Cette année-là, le prix du kilo de coke à Montréal avait explosé en quelques mois pour atteindre 72 000$, conséquence des restrictions décrétées à nos frontières qui ont provoqué une chute des importations de drogue au Canada.

Réduflation
Le prix du quart de gramme vendu sur le marché de la rue a lui aussi baissé à 20$, au cours des derniers mois, alors qu’il se transigeait à 25$ depuis près de 24 ans.
Toutefois, les policiers constatent que le marché de la coke est frappé par une variante de la «réduflation», cette stratégie commerciale caractérisée par la réduction du volume de certains aliments mis en vente aux mêmes prix qu’auparavant sur les tablettes de nos supermarchés.
«Avant, le quart de gramme pesait 0,25 g. Maintenant, il pèse 0,17 g. Le prix a baissé mais la quantité aussi», a fait remarquer une de nos sources.
Habituellement, des opérations policières ponctuées d’importantes saisies de stupéfiants créent une rareté du produit en circulation et donc, un mouvement des prix à la hausse.
Mais pas cette année.
Le prix de la «brique» de cocaïne a même continué à descendre au cours des dernières semaines, même si la police de Montréal a réussi à confisquer plus de 200 kg de cette drogue aux trafiquants locaux lors de quelques perquisitions fructueuses menées depuis deux mois, dont la plus récente a été effectuée lundi soir dans le Vieux-Montréal.
Un marché noir inondé
Le marché québécois de la cocaïne serait présentement saturé par une offre trop généreuse de cette drogue populaire.
C’est le constat brossé par des sources de notre Bureau d’enquête, que certains organismes des forces de l’ordre prévoyaient d’ailleurs depuis quelques années.

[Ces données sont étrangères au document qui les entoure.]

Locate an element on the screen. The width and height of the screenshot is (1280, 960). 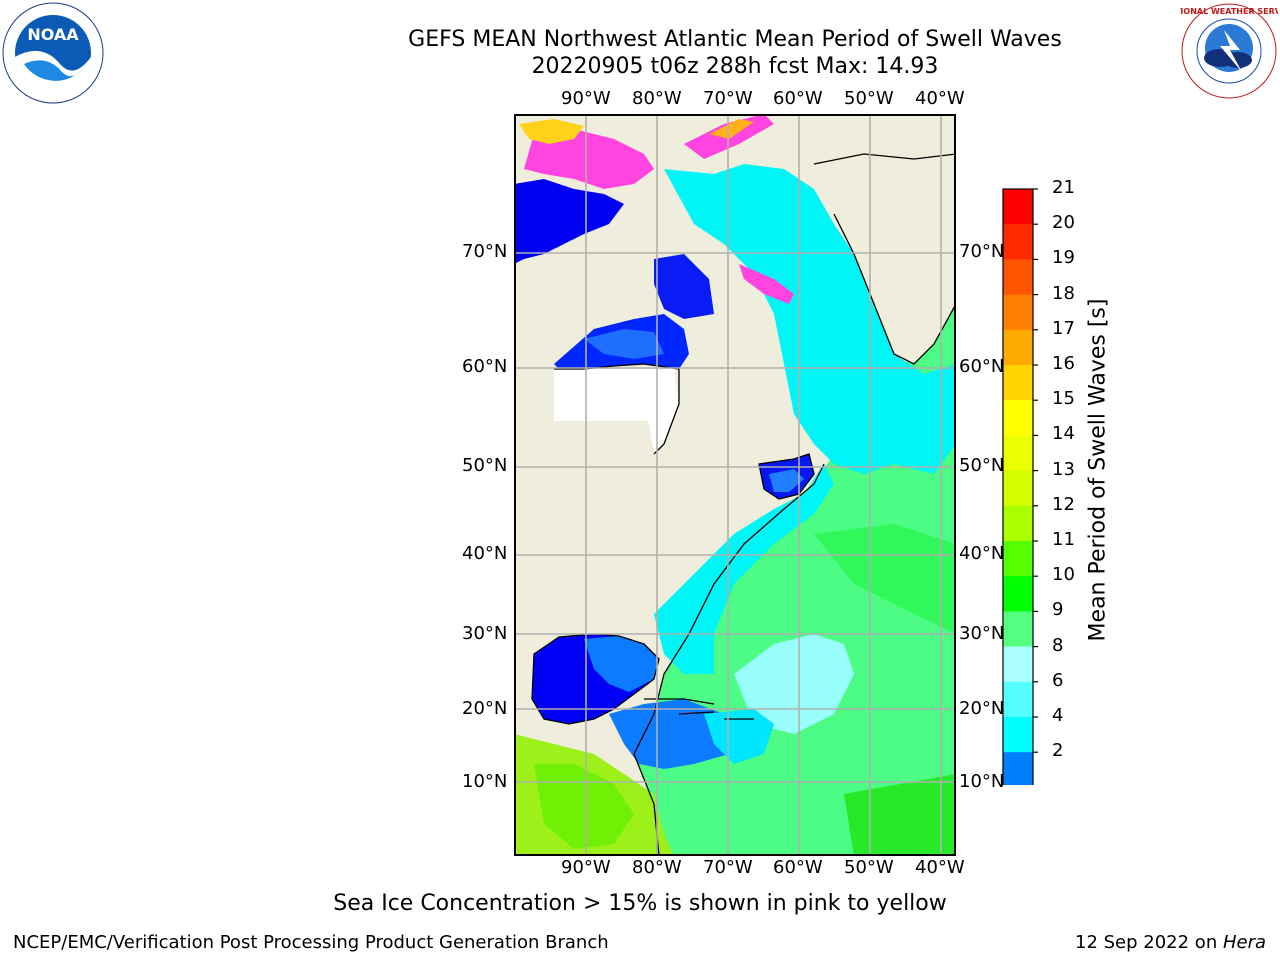
colorbar-tick-label: 6 is located at coordinates (1058, 680).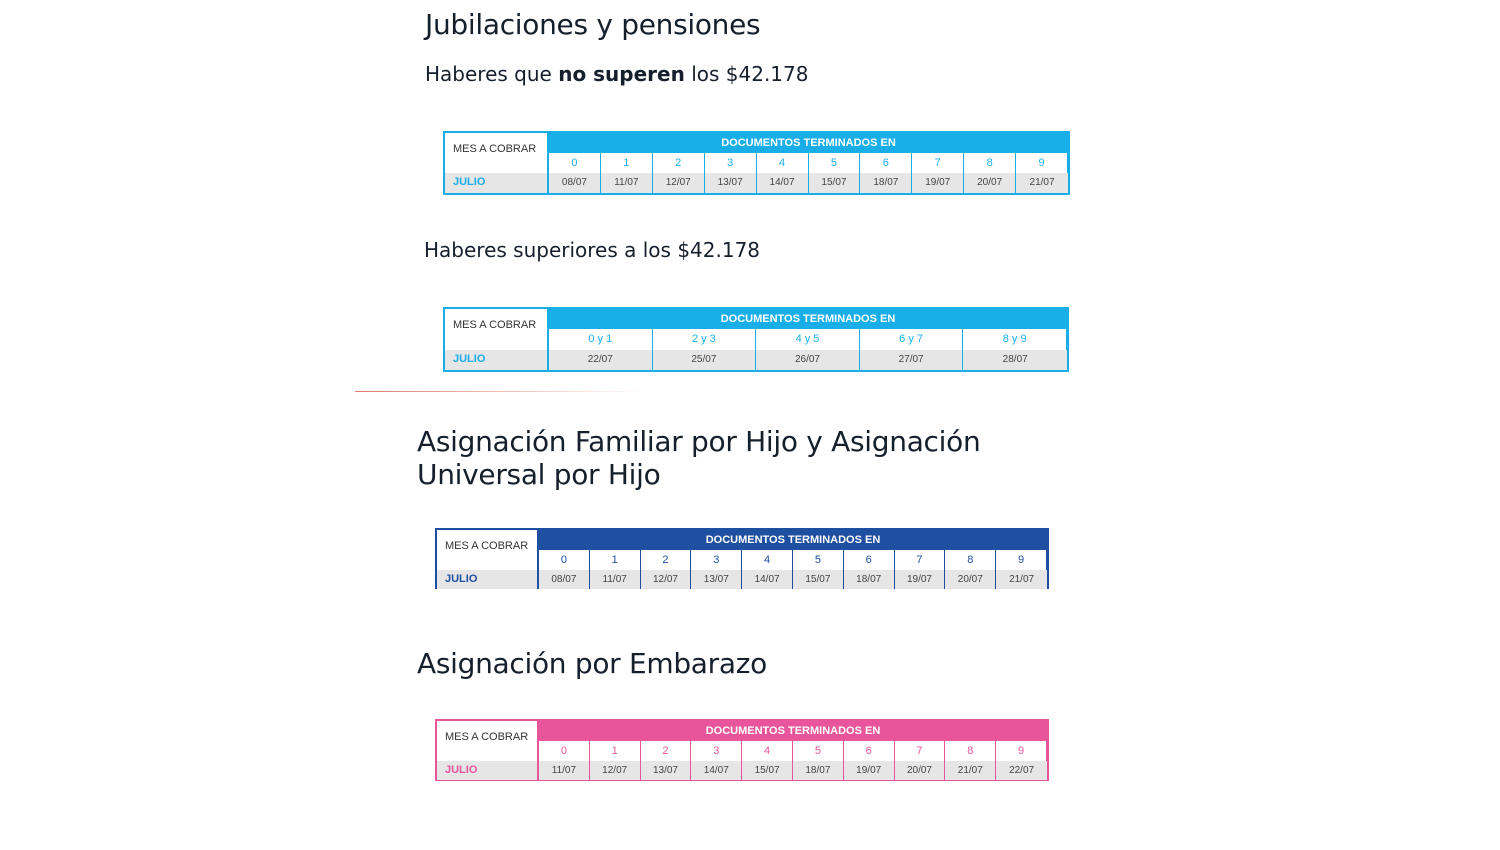 Image resolution: width=1500 pixels, height=850 pixels. I want to click on title-line: Universal por Hijo, so click(539, 474).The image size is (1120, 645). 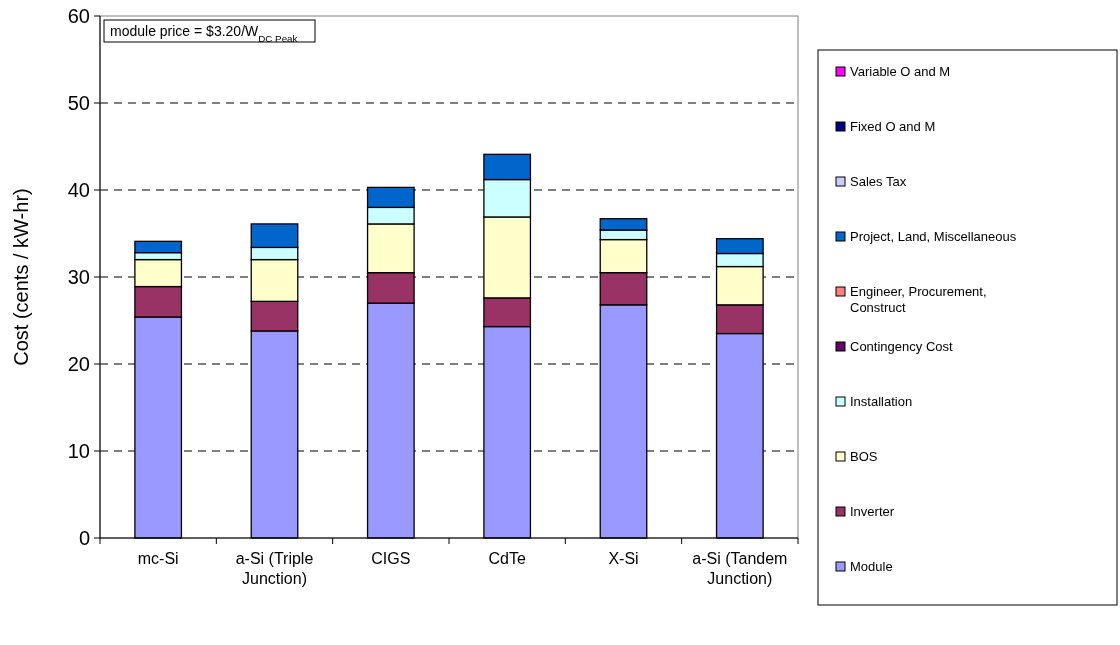 I want to click on legend-label: Project, Land, Miscellaneous, so click(x=934, y=236). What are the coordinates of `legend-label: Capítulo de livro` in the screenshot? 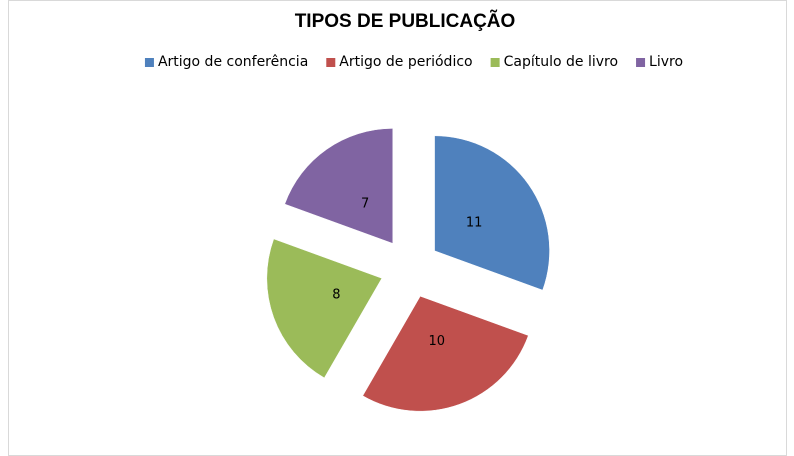 It's located at (561, 62).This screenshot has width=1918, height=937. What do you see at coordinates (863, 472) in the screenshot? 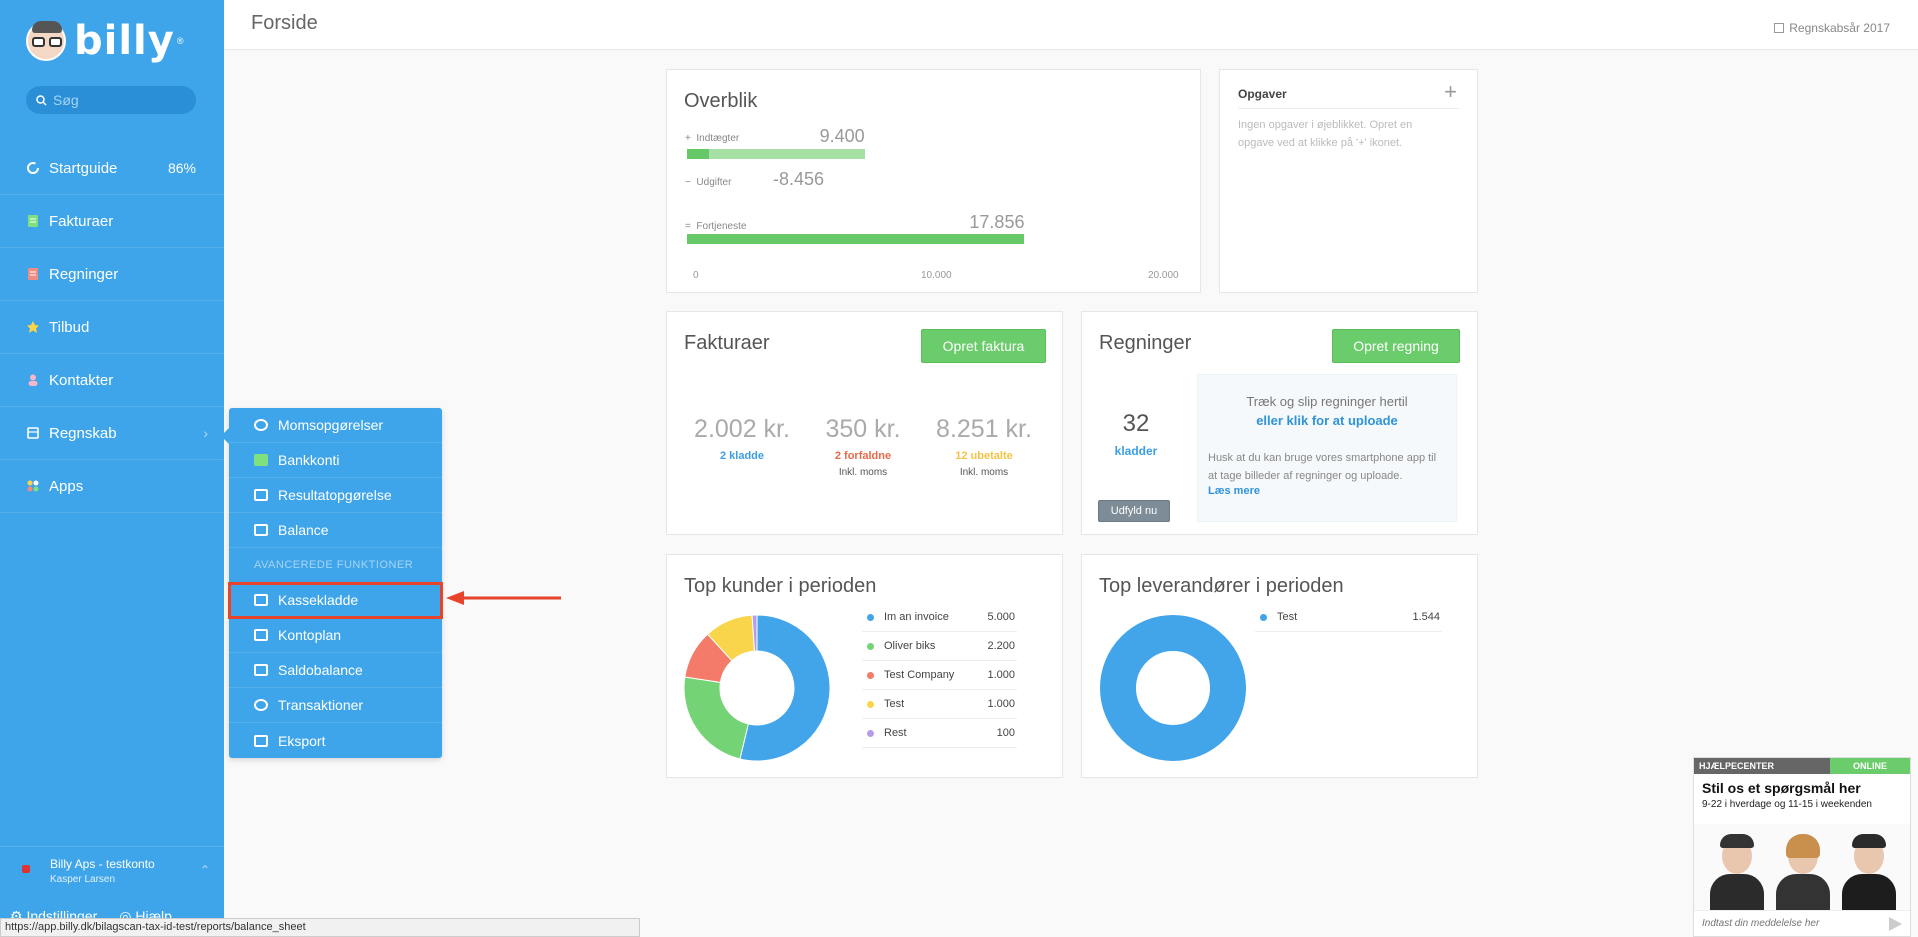
I see `stat-sub: Inkl. moms` at bounding box center [863, 472].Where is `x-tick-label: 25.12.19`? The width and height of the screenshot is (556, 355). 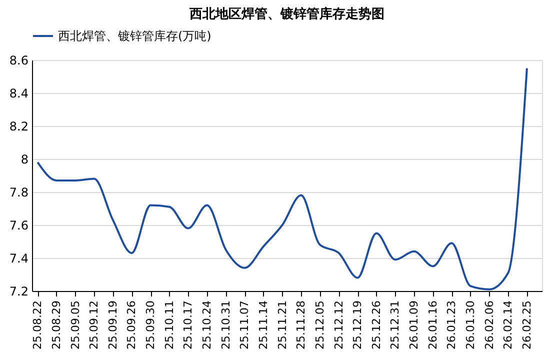 x-tick-label: 25.12.19 is located at coordinates (358, 325).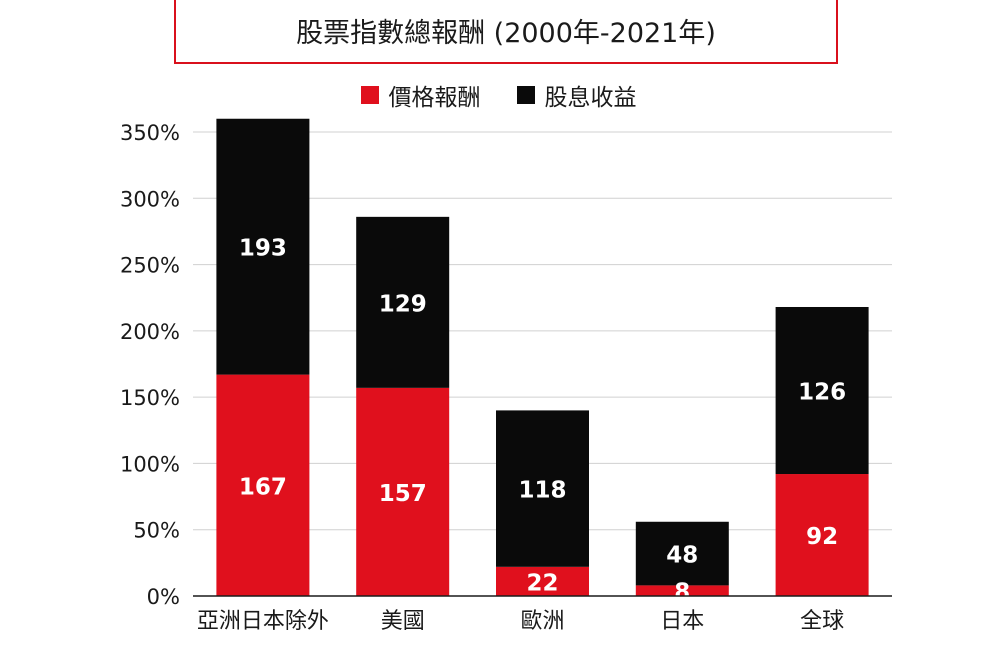 This screenshot has height=664, width=997. Describe the element at coordinates (526, 95) in the screenshot. I see `legend-swatch-dividend-yield` at that location.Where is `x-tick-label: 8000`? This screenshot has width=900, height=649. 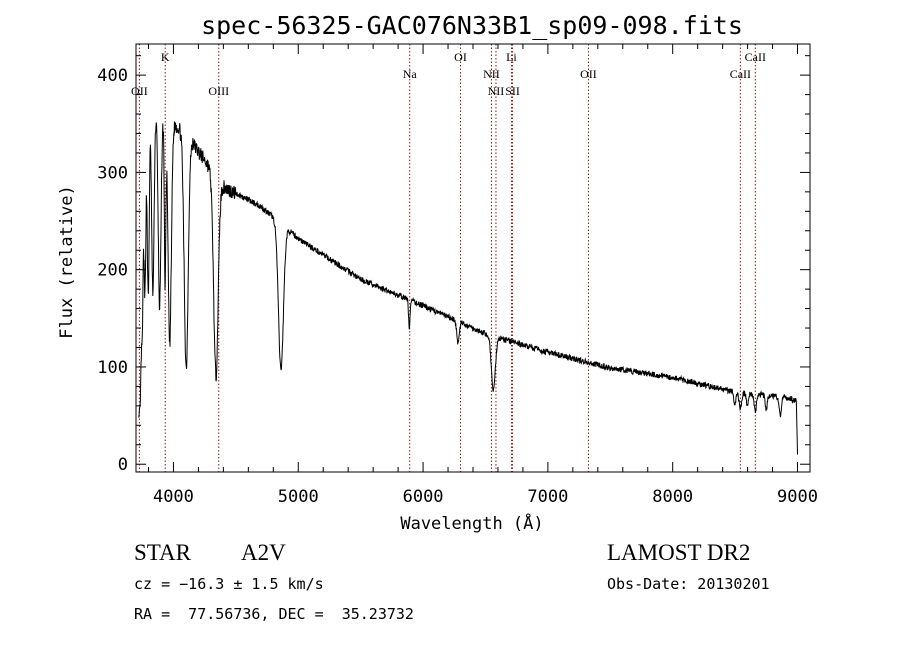
x-tick-label: 8000 is located at coordinates (672, 497).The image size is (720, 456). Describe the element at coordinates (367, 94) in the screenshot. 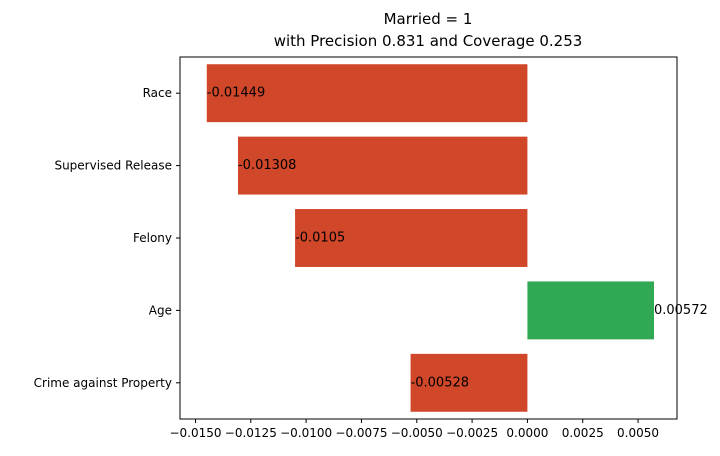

Les Hells Angels, qui détiennent le contrôle de ce marché illicite au Québec, semblent l’avoir appris à leurs dépens.
Selon nos informations, les Hells et d’autres groupes du crime organisé au sommet de la chaîne d’approvisionnement du marché tenteraient même d’essayer de renverser la tendance et de créer artificiellement une rareté du produit en prolongeant l’entreposage de leurs kilos de poudre blanche dans des cachettes afin de faire monter les prix.
Production record
En 2022, la Colombie, premier producteur mondial de cocaïne devant le Pérou et la Bolivie, a établi de nouveaux records en cultivant 230 000 hectares de feuilles de coca et en produisant 1738 tonnes de cocaïne.
Déjà en 2021, l’Agence des services frontaliers du Canada notait dans un rapport que la pandémie avait entraîné «une hausse de la demande de cocaïne» chez les consommateurs.
L’Agence prévoyait alors que les quantités de cocaïne importées illégalement ici allaient donc augmenter dans le futur, que ce soit par les voies terrestres, maritimes, aériennes ou postales.
Les cartels colombiens et mexicains, de pair avec leurs partenaires du crime organisé, inondent également le marché de la coke en Europe où les autorités portuaires ont réalisé des saisies sans précédent en 2022.
«C’est un tsunami», imageait le patron de la police judiciaire fédérale belge, Eric Snoeck, en commentant les 116 tonnes de coke confisquées au port d’Anvers cette année-là, dans un reportage de l’Agence France-Presse.